BEGIN

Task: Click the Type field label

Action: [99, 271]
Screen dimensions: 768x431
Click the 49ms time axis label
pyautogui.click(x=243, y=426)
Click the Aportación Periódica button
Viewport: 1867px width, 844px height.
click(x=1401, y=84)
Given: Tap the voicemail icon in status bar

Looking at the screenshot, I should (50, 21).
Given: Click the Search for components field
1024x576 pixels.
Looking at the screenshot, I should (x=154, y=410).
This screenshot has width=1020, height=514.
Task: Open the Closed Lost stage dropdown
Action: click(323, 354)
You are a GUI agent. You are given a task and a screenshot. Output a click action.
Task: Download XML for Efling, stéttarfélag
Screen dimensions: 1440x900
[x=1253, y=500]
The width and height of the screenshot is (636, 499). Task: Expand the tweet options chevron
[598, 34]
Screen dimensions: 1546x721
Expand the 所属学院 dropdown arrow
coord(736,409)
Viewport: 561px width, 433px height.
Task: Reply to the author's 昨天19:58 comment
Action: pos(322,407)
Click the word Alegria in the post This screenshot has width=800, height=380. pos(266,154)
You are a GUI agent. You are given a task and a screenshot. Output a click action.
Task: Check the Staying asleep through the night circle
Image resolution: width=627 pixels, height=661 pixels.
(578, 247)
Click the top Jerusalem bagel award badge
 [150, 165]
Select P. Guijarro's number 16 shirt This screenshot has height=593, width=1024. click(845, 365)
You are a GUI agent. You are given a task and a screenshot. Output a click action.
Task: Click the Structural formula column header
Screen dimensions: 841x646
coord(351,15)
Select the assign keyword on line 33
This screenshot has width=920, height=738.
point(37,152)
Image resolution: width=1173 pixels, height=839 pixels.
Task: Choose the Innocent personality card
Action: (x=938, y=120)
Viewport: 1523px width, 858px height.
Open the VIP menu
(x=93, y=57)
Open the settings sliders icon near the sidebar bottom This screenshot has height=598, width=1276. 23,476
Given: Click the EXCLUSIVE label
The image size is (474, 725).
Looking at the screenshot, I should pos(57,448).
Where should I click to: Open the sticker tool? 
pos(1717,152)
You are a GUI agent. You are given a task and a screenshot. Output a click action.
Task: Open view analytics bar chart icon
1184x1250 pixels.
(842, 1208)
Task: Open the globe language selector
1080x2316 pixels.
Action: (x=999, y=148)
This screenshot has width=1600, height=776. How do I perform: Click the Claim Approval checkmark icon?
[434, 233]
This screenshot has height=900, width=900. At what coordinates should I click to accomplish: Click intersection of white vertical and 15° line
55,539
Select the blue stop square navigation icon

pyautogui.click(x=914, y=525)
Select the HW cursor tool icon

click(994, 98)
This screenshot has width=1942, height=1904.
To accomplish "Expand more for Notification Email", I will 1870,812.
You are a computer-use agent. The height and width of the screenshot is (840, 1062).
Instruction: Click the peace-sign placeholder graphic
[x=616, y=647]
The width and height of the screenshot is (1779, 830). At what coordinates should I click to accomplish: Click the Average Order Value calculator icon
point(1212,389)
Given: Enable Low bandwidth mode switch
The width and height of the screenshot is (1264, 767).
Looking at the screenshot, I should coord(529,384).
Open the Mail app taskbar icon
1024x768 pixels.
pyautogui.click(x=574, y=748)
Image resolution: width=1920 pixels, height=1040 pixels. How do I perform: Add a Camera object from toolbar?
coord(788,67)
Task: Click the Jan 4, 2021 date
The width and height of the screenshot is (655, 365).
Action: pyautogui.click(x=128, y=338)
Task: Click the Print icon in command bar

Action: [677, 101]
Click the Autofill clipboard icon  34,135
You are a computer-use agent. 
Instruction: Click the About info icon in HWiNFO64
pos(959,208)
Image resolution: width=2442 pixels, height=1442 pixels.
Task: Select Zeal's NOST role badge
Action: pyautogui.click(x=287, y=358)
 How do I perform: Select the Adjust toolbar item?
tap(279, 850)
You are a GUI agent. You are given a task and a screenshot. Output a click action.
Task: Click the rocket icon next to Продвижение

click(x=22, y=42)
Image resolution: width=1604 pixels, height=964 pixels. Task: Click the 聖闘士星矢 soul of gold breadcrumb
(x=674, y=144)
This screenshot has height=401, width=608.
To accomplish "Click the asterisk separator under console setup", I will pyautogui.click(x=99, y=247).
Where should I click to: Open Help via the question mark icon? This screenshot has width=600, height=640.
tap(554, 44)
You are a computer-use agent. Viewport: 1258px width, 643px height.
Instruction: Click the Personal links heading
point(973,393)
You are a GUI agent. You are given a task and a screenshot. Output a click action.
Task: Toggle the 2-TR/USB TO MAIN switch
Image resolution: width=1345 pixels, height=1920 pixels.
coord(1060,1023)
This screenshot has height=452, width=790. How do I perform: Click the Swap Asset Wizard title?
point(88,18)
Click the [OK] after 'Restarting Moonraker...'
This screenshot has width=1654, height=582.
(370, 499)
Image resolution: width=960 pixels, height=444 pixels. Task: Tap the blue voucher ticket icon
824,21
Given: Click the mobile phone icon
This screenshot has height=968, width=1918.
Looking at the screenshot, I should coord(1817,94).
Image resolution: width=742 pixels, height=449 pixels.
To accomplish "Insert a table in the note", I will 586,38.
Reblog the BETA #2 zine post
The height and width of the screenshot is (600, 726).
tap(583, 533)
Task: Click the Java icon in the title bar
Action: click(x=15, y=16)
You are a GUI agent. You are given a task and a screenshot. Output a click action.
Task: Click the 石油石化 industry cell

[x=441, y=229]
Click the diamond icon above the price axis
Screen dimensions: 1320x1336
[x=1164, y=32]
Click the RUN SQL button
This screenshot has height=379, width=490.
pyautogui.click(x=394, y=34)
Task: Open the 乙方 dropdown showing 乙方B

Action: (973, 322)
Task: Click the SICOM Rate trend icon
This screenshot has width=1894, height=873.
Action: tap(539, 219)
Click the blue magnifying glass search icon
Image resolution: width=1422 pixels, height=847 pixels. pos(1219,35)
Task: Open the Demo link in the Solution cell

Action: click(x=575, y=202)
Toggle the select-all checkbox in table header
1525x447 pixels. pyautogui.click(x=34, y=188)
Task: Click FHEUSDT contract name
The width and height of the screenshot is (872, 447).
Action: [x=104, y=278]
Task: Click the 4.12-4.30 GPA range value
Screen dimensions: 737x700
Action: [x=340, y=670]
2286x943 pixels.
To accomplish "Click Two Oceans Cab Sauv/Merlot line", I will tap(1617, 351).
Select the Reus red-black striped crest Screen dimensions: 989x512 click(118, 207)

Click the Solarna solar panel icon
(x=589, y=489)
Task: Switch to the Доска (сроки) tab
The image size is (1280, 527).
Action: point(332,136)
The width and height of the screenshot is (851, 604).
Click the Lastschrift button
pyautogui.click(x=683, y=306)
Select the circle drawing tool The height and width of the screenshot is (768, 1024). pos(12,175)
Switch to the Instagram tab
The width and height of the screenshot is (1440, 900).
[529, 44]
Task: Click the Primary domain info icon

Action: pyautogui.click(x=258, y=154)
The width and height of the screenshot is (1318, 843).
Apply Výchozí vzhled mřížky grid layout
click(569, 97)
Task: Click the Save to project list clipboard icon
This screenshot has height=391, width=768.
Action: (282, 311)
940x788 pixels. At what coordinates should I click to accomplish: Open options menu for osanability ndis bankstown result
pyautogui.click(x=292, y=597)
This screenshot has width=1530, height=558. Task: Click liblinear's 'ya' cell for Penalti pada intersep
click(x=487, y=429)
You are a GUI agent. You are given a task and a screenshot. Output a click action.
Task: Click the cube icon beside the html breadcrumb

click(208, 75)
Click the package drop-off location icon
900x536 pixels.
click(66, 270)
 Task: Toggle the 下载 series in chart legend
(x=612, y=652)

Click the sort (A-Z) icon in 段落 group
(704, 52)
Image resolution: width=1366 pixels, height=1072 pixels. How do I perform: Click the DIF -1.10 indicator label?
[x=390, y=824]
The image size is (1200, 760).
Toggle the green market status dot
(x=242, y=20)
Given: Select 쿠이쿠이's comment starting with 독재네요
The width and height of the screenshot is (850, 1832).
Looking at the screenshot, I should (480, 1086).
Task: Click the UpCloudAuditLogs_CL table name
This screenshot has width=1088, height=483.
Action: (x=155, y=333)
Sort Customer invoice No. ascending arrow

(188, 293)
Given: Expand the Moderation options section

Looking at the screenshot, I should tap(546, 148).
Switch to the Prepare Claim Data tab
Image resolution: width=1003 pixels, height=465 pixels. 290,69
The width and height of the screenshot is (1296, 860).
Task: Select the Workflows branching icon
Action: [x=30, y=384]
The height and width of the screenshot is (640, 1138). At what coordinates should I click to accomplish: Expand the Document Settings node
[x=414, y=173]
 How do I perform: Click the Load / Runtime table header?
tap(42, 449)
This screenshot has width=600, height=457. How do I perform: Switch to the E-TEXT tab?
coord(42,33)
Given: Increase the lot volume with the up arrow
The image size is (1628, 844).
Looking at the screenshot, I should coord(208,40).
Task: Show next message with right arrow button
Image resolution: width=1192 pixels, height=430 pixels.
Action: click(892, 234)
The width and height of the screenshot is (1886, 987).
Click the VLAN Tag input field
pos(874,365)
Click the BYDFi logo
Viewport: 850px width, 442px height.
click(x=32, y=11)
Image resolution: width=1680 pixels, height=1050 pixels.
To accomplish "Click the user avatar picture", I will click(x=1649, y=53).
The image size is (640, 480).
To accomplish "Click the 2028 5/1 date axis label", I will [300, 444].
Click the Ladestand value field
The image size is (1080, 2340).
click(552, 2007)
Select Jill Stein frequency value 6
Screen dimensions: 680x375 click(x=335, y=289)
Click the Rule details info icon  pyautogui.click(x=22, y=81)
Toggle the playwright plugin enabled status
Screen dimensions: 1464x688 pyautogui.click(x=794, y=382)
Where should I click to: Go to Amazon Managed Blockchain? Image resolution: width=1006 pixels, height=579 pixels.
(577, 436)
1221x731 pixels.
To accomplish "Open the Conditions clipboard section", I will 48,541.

END

> _Task prompt_
What are the lines above, starting at the one with "Instruction: Click the peace-sign" and ending at the one with "Given: Enable Low bandwidth mode switch"? Give them again exactly, and only them.

> _Answer to the problem_
Instruction: Click the peace-sign placeholder graphic
[x=616, y=647]
The width and height of the screenshot is (1779, 830). At what coordinates should I click to accomplish: Click the Average Order Value calculator icon
point(1212,389)
Given: Enable Low bandwidth mode switch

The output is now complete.